# Work order:
When the line containing "You are a computer-use agent. This" appears in the data below, begin copying there and stop only after the line containing "Task: Select the".

(Saved entries)
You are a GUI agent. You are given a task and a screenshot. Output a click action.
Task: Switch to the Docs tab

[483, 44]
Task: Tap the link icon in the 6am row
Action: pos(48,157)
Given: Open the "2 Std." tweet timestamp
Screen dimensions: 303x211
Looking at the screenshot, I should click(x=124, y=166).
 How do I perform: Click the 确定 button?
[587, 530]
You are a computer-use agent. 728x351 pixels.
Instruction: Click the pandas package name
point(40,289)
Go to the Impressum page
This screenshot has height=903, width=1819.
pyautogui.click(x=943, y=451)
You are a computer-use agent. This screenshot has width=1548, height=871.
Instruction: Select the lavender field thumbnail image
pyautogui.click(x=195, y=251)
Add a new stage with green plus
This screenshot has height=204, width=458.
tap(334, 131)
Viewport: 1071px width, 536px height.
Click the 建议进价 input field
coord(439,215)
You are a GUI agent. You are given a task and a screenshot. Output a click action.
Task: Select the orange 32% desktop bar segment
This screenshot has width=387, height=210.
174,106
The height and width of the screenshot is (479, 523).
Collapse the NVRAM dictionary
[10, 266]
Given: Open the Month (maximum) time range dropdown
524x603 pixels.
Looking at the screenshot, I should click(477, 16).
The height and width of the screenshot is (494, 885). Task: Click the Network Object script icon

# Answer to the problem:
You are a computer-use agent. This screenshot has width=1548, height=871.
Instruction: Select the lavender field thumbnail image
pyautogui.click(x=195, y=251)
Add a new stage with green plus
This screenshot has height=204, width=458.
tap(334, 131)
Viewport: 1071px width, 536px height.
Click the 建议进价 input field
coord(439,215)
You are a GUI agent. You are given a task and a screenshot. Output a click action.
Task: Select the orange 32% desktop bar segment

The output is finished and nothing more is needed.